Silly boy, she doesn’t care either.
She played the part and she played it well but when you feel asleep at night you knew how she really felt. You knew how much she actually cared about what happened in your day-to-day life and the answer was very little. You didn’t want to believe it; not at first, but you slowly saw the signs. You saw her act breaking down piece by piece. Every time she was a little too drunk and said that one sassy comment you saw it. Every time you saw the way her friends kinda side glanced at you.
No, she doesn’t really care and you don’t either and that is why you are both sitting there in silence instead of talking about your day. That’s why when you uttered the words “I think we need to break-up” neither one of you instantly broke down. Neither one of you said no. Neither one of you fought for it. And that was the whole problem, wasn’t it? That neither one of you cared enough to make it work.
Foolish couple, get out of each other’s lives.
Don’t try to be friends. You were a terrible couple so you will end up having a terrible friendship. If neither one gave a shit about the relationship when there were sex and dates and free dinners involved then you aren’t going to care when the relationship is platonic. Just try to get a clean break. Don’t leave the loose ends to tie up later. Just leave and don’t look back for the good of both of you. Neither one is or will ever be what the other needs or wants to move on so you both can try to find someone who does care.

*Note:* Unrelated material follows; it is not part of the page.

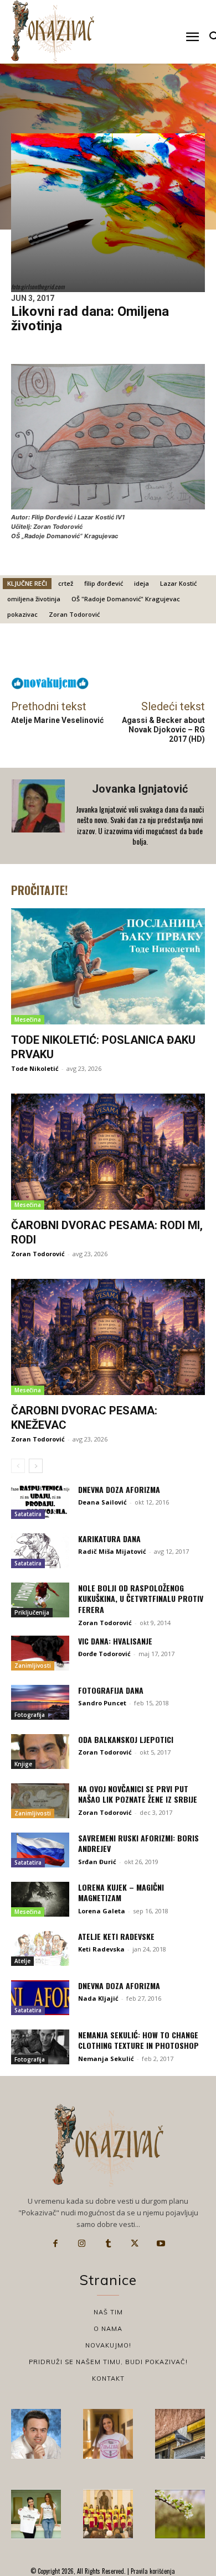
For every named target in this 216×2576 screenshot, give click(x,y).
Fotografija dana (110, 1690)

So that you both can go out into the world and only focus on yourselves until you can actually be part of another person’s life. Until you have enough shits to give for someone else to come home at the end of the day and tell you all about what happened. And when they do that, when they tell you all the meaningless shit that they dealt with you can actually listen and feel their happiness.
Because at the end of the day we all just want someone in our lives that cares enough to fight for us.